Ein Gericht verbot das. Nun stehen die rund 5,6 Millionen Wahlberechtigten vor der Entscheidung, ob ihre wirtschaftsstarke Region die Konfrontation mit dem Rest des Landes fortführen oder einen Kompromiss anstreben soll. Umfragen zufolge wird es am Wahlabend ein eindeutiges Jein auf diese Frage geben.
«Voraussichtlich wird es wieder eine separatistische Mehrheit geben und die Blockade der vergangenen Jahre wird sich fortsetzen», fürchtet der Politologe Oriol Bartomeus. Die Umfragen geben ihm recht. Drei Parteien könnten in etwa gleich stark aus der Wahl hervorgehen: im Lager der Separatisten die linke ERC und die eher liberalkonservative JxCat, die bisher mehr recht als schlecht zusammenregierten. Im Lager der Gegner einer Abspaltung gelten die in Madrid regierenden Sozialisten als Favoriten.
«Neue Wahlen, altes Ergebnis», schrieb die Zeitung «La Vanguardia». Die grossen Blöcke pro und kontra Unabhängigkeit stünden sich wie seit Jahren gegenüber. Die wegen der Pandemie befürchtete niedrige Wahlbeteiligung könnten den Separatisten zugutekommen, deren Wähler als motivierter gelten.
Insgesamt ist die Parteilandschaft in Katalonien noch zersplitterter als im Rest des Landes. Die Parteien wetteifern darum, Erklärungen über die Unvereinbarkeit einer Zusammenarbeit mit anderen Parteien abzugeben. Alle Separatistenparteien verpflichteten sich sogar schriftlich, nicht mit den in Madrid regierenden Sozialisten zu paktieren. Die wiederum wollen sich nicht mit Separatisten einlassen.

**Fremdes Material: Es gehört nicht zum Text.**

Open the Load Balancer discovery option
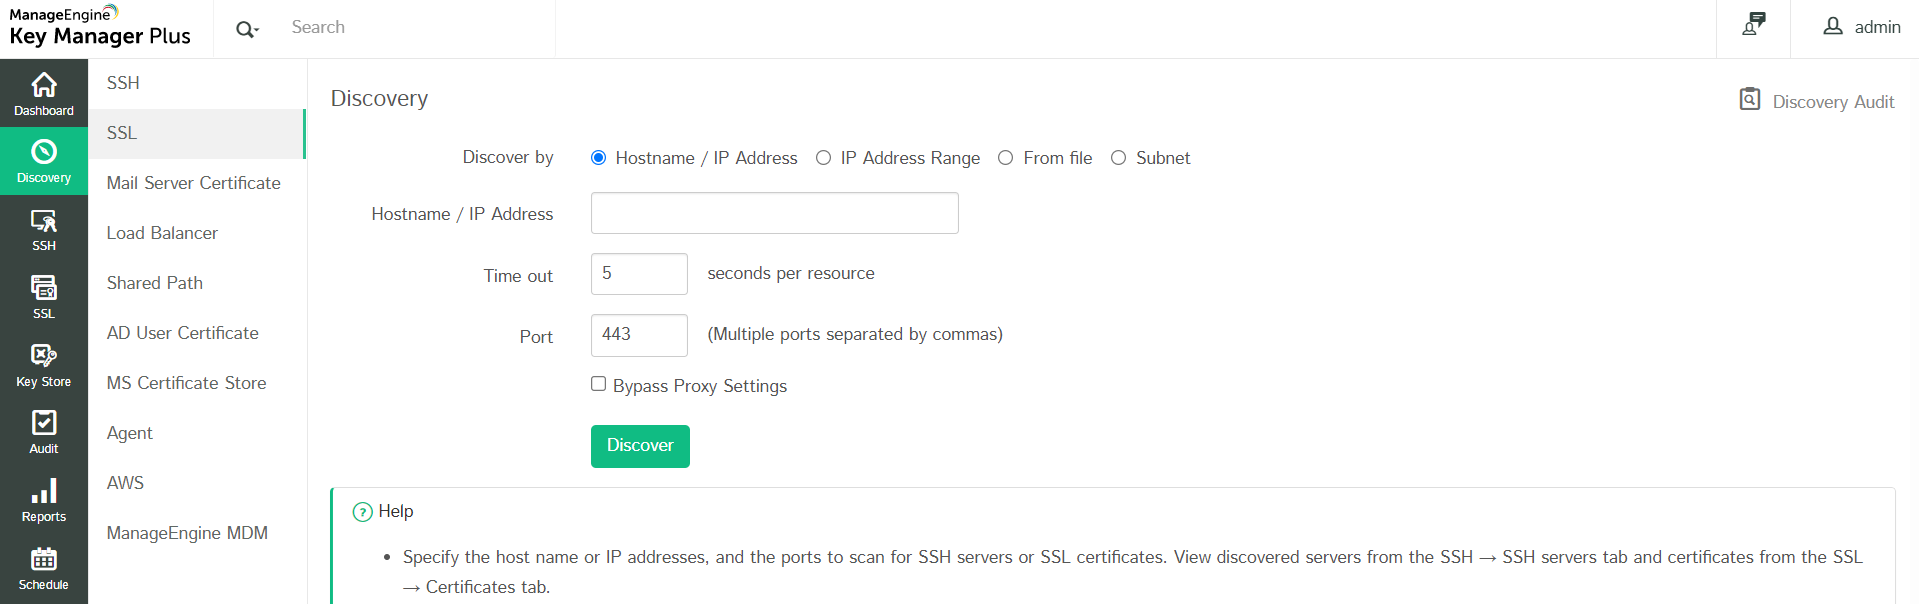1919x604 pixels. 162,233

Bartomeus schenkt dem nur wenig Glauben: «Das gehört zum Wahlkampf, nach der Wahl können sich alle möglichen Konstellationen ergeben.» ERC und Sozialisten gelten dabei am flexibelsten. Glaubhaft wirken nur die Absagen an die rechtspopulistische Vox, die die grösste Oppositionspartei Spaniens, die konservative Volkspartei, überholen könnte.
Und dann funkte auch noch Russlands Aussenminister Sergej Lawrow dazwischen. Beim Besuch des EU-Aussenbeauftragten, des Spaniers Josep Borrell, in Moskau entgegnete Lawrow auf Kritik an der Inhaftierung des Kremlkritikers Alexej Nawalny, in Spanien seien ja auch katalanische Politiker wegen des Referendums über die Unabhängigkeit 2017 verurteilt worden. Die Genugtuung im Lager der Separatisten war gross. Die Regierung in Madrid wies den Vergleich empört zurück.

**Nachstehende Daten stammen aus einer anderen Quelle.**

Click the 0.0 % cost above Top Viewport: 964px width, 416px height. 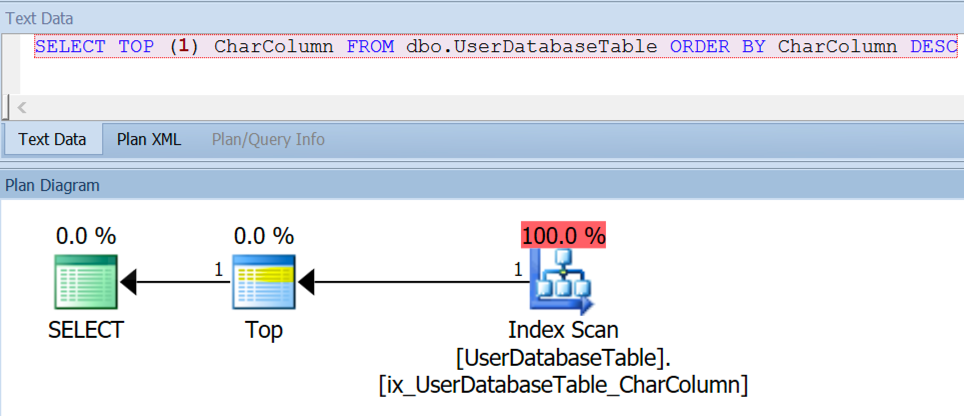[x=263, y=236]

Aber auch die separatistischen Parteien sind sich untereinander alles andere als grün. Die Spitzenkandidatin von JxCat, Laura Borràs, tat sich mit der Forderung hervor, die Unabhängigkeitserklärung von 2017 sofort wieder in Kraft zu setzen, sollten die separatistischen Parteien mehr als 50 Prozent der Stimmen erhalten. Die ERC mit ihrem Spitzenkandidaten Pere Aragonès winkte aber angesichts der ernüchternden Folgen dankend ab, die noch linkere Partei CUP war ebenfalls nicht begeistert.
ERC und CUP setzen auf ein neues Referendum über die Unabhängigkeit, möglichst mit Genehmigung der Zentralregierung. Aber so richtig eilig haben sie es nicht. «Die separatistischen Parteien bemühen sich, die Magie von 2017, diese Euphorie irgendwie zu bewahren. Aber sie wagen es nicht, den Menschen zu sagen: Das war alles nichts, die Unabhängigkeit ist nicht zu erreichen», sagt Bartomeus.
Im Lager der Unabhängigkeitsgegner machen sich die Sozialisten grosse Hoffnungen. Sie treten mit dem Spitzenkandidaten Salvador Illa an, der als bisheriger spanischer Gesundheitsminister grosse Bekanntheit erreichte. Der stets ruhig auftretende Katalane steuerte zwar nicht unfallfrei durch die Pandemie, erlitt aber auch keinen politischen Totalschaden. Illa setzt auf Mässigung und Verhandlungen mit den Separatisten. Trotz aller Abgrenzungen könnte er Gehör finden.